# BwTorrent registrations are open!!!



## hyde (Jun 9, 2008)

*BwTorrent registrations are CLOSED!!!*

BwT registrations are CLOSED! 

Sorry for the guys who did not register on time. But will keep postin when Open again.

*Please donot ask for any Invitation for BwTorrent or Demonoid.*


----------



## debsuvra (Jun 9, 2008)

Thanks for the info. 

REGISTERED


----------



## ssk_the_gr8 (Jun 9, 2008)

thanx for the info


----------



## Plasma_Snake (Jun 9, 2008)

Really Appreciate the Word Up. Registered!


----------



## dheeraj_kumar (Jun 9, 2008)

YES!!! registered  Thanks hyde, appreciate this!


----------



## nitish_mythology (Jun 9, 2008)

Bwtorrent whats that??
Never heard of it.. link pls!


----------



## coolpcguy (Jun 9, 2008)

Google, dude, google not sure If I can post the link.

@Hyde thanks!


----------



## nitish_mythology (Jun 9, 2008)

Already have demonoid and desitorrent with me.. Thanks hyde


----------



## harryneopotter (Jun 9, 2008)

thnx dude .............


----------



## mrbgupta (Jun 10, 2008)

Has been closed till 2009 !


----------



## dheeraj_kumar (Jun 10, 2008)

Thats why I registered 2 accounts


----------



## sonicspeed (Jun 11, 2008)

is there any invitation like demonoid has onto bwt?

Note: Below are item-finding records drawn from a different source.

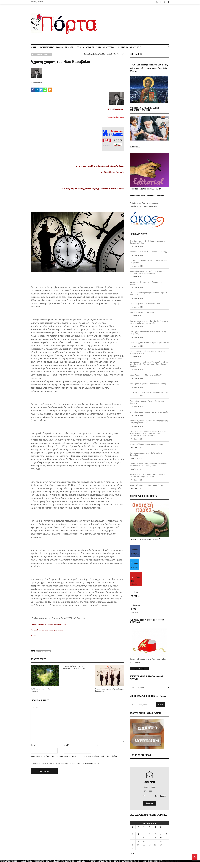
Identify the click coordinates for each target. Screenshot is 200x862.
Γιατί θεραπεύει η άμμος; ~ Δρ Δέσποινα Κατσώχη (148, 384)
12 (144, 838)
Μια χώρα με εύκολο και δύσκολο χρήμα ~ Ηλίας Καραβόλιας (148, 333)
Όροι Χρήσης (135, 47)
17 (133, 841)
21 (155, 841)
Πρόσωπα (69, 47)
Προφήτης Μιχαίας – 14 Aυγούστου (143, 312)
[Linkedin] (37, 88)
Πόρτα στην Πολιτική (41, 54)
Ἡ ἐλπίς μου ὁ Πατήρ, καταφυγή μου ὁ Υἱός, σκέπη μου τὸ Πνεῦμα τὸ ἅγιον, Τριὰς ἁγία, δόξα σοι (149, 68)
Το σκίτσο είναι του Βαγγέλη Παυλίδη (145, 189)
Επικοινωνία (122, 47)
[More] (49, 88)
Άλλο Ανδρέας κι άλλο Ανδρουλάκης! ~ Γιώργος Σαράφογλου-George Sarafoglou (147, 475)
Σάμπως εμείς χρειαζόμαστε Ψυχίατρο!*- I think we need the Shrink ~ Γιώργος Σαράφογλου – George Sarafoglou (149, 364)
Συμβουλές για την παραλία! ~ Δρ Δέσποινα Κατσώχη (149, 412)
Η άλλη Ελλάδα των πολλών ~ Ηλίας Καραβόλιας (148, 444)
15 (161, 838)
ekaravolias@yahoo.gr (115, 117)
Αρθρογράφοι (109, 47)
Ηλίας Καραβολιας (43, 651)
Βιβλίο (78, 47)
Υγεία (99, 47)
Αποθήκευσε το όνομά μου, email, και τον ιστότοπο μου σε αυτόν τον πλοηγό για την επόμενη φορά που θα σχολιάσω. (74, 756)
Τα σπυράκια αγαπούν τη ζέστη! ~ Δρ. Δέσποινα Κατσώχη (147, 402)
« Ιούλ (132, 854)
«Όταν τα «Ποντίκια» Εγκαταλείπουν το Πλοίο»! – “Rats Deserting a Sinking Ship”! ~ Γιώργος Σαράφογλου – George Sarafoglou (148, 433)
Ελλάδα (59, 47)
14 (155, 838)
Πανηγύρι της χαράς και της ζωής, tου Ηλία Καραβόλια (146, 454)
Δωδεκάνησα (88, 47)
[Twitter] (41, 88)
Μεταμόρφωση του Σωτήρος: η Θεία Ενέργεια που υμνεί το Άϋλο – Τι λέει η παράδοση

can anyone send me invitation for desitorrent too?


----------



## dheeraj_kumar (Jun 11, 2008)

Registrations are closed in demonoid, bwt and desitorrents. You need to wait till they open it again, probably next year. All the best begging for invitations.


----------



## Tech.Masti (Jun 11, 2008)

Thanks , do i need any invitation to register?


----------



## ThinkFree (Jun 11, 2008)

^^Didn't you read. Registrations are closed


----------



## Tech.Masti (Jun 11, 2008)

^^Oh.... I missed it


----------



## prem4u (Jun 11, 2008)

it is closed........


----------



## apoorva84 (Jun 12, 2008)

i missed it too...i want a demonoid invite badly...


----------



## mayneu (Jun 12, 2008)

hyde said:


> BwT registrations are open! get your account before its too late!!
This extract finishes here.